De plus, à l’époque du Premier Temple, nombreux étaient ceux qui se trompaient, en considérant le service sacrificiel comme un cérémonial de type idolâtre, doté d’une influence magique, favorisant la réussite en matière de prospérité, de santé, propre à annuler les mauvais décrets, etc. Les prophètes luttèrent contre cette conception fausse, et enseignèrent que la notion de sacrifice est l’expression de la volonté de se rapprocher de Dieu par le don de soi ; car tel est le but essentiel de l’homme, comme il est dit : « Que te demande l’Eternel ton Dieu, si ce n’est de craindre l’Eternel ton Dieu, de marcher dans toutes Ses voies, de L’aimer, et de servir l’Eternel ton Dieu de tout ton cœur et de toute ton âme » (Dt 10, 12). Or quand celui qui offre le sacrifice ne cherche pas à s’attacher à Dieu ni à améliorer ses voies, le sacrifice est non seulement inutile, mais il est considéré comme abominable aux yeux de Dieu, comme il est dit : « Que m’importe la multitude de vos sacrifices, dit l’Eternel, je suis saturé des holocaustes de béliers, de la graisse des bêtes gavées, et le sang des taureaux, des agneaux et des boucs, je n’en ai point le désir. Vous qui venez vous présenter devant ma face, qui vous a demandé de fouler mes parvis ? N’apportez plus d’offrande vaine, l’encens m’est abominable… » (Isaïe 1, 11-13). Par l’institution des prières, les membres de la Grande Assemblée ont restauré l’ordre authentique du service divin, selon lequel la foi, l’intention et l’attachement à Dieu constituent le fondement du service. Or ces dispositions intérieures trouvent une expression plus claire dans la prière que dans les sacrifices, comme l’a enseigné Rabbi Eléazar : « La prière est plus grande que les sacrifices » (Berakhot 32b). Cependant, tout en mettant l’accent sur l’intention du cœur, nous prions Dieu pour que soit reconstruit le Temple, bientôt et de nos jours, et pour que nous méritions d’exprimer notre attachement à Dieu de la façon la plus complète : par la prière et par les sacrifices.

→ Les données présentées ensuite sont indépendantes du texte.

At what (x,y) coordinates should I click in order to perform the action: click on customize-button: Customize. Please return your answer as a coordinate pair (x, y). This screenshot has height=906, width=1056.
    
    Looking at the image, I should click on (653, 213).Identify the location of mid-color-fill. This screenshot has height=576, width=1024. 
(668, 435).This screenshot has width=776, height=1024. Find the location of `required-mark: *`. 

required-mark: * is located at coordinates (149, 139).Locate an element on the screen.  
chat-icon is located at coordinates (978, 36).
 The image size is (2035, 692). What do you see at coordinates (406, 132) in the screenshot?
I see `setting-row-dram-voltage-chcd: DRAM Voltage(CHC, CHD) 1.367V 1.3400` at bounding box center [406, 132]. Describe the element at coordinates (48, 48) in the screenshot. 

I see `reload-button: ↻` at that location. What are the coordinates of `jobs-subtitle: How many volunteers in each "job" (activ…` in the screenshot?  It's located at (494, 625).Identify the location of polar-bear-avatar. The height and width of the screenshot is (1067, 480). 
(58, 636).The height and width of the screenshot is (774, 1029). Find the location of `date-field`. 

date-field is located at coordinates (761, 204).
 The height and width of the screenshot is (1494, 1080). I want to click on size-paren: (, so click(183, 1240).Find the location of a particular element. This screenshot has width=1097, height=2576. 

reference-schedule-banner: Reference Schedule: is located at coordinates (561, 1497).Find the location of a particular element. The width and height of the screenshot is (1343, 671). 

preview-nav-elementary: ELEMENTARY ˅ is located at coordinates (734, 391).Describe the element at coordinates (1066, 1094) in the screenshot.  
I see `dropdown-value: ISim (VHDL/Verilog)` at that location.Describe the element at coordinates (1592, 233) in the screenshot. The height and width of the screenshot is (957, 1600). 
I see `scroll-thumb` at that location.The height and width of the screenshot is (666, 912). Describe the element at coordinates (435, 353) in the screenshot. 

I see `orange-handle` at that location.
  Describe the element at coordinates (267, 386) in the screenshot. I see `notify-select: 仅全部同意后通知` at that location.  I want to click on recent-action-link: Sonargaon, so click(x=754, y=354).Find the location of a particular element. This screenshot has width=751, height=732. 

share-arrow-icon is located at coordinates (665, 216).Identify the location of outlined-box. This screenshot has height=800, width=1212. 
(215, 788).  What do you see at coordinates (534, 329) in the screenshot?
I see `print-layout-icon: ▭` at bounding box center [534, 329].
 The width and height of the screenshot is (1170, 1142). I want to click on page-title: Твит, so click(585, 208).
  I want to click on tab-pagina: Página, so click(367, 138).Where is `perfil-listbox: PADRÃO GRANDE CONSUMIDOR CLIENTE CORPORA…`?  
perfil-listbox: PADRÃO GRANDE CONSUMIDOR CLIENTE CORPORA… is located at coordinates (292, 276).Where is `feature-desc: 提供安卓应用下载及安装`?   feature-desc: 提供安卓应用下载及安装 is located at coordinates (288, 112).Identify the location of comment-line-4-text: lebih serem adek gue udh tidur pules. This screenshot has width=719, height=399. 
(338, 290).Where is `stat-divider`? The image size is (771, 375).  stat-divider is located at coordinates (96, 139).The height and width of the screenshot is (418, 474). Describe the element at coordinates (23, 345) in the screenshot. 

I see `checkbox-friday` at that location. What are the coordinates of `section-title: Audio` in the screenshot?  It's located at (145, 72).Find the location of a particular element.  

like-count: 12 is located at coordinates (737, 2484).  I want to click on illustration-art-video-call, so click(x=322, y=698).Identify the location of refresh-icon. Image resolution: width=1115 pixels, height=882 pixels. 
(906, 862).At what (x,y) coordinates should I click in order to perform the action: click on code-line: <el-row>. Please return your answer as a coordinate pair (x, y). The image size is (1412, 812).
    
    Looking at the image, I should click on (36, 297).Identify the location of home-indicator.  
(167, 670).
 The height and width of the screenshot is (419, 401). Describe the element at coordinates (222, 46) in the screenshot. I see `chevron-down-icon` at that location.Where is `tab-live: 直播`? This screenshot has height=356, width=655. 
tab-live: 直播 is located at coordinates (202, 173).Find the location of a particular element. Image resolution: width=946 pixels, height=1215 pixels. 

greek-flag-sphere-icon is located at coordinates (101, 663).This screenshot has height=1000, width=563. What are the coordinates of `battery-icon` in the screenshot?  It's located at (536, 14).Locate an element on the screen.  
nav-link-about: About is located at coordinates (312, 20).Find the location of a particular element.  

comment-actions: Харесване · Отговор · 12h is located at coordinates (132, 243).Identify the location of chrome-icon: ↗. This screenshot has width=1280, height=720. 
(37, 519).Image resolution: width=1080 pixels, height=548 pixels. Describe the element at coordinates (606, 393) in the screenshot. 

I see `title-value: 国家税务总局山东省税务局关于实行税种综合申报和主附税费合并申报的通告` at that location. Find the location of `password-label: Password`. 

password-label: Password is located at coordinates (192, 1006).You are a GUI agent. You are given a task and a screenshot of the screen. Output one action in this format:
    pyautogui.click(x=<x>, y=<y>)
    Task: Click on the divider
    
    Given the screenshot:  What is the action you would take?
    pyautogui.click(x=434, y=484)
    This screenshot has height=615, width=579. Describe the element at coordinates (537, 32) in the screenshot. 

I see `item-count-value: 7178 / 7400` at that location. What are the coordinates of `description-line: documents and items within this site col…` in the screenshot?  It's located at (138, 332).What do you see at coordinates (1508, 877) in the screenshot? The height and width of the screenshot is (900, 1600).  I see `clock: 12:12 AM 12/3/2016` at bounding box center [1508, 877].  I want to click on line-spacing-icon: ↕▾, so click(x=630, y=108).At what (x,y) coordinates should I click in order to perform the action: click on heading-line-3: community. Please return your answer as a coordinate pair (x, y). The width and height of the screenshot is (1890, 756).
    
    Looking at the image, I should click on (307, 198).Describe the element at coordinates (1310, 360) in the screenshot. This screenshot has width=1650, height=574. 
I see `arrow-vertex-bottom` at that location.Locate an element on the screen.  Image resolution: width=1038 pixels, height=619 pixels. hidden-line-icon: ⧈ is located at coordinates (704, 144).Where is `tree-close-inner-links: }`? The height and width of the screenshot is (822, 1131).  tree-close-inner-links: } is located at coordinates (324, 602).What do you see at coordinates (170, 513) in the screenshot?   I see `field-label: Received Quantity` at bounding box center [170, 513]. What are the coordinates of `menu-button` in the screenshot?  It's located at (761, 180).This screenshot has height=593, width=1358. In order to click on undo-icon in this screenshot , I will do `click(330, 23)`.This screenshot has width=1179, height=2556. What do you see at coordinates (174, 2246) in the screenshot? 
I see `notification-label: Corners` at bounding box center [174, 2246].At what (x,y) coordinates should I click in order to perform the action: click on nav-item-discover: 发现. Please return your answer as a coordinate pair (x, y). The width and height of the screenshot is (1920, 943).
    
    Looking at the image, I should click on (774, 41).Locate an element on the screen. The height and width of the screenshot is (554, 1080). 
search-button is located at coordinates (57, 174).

[1]. Le traité Méguila 17b rapporte que le sage Chim’on Hapaqouli a agencé dix-huit bénédictions (constitutives de la ‘Amida) en présence de Rabban Gamliel, suivant un ordre précis ; cette source talmudique cite une baraïtha (texte tanaïque extérieur à la Michna) qui explique que l’ordre des bénédictions se fonde sur des versets. À la page suivante (18a), on demande : « Puisque la prière des dix-huit bénédictions a été instituée par les membres de la Grande Assemblée, que resta-t-il à faire à Chimon Hapaqouli ? » ; et l’on répond : « Les bénédictions ont été oubliées, puis elles ont été restaurées ». Or il y a lieu de s’interroger : comment est-il possible que l’on ait oublié le texte d’une prière que l’on était tenu de réciter chaque jour ? Le commentaire Chita Meqoubetset sur le traité Berakhot 28b, avance l’hypothèse que seul l’ordre des bénédictions avait été oublié, et non leur contenu ; et c’est là ce que Chimon Hapaqouli aurait « agencé ». (C’est peut-être cela que visaient les disciples de Rabbénou Yona – Berakhot 24a, dans la pagination du Rif.) Cependant, dans la version du Talmud dont disposaient Rabbénou ‘Hananel et le Méïri, il n’est pas fait mention de l’agencement des dix-huit bénédictions par Chimon Hapaqouli, et dès lors que l’on suit cette version, la question comme la réponse disparaissent (cf. Hataqanot bé-Israël I, p. 232).

[i]. Voir Maximes des Pères I, 1 : « Les Membres de la Grande Assemblée ont dit : “(…) faites une haie autour de la Torahˮ », c’est-à-dire : imposez des normes rabbiniques protectrices autour des normes toraniques, afin de prévenir la transgression de ces dernières.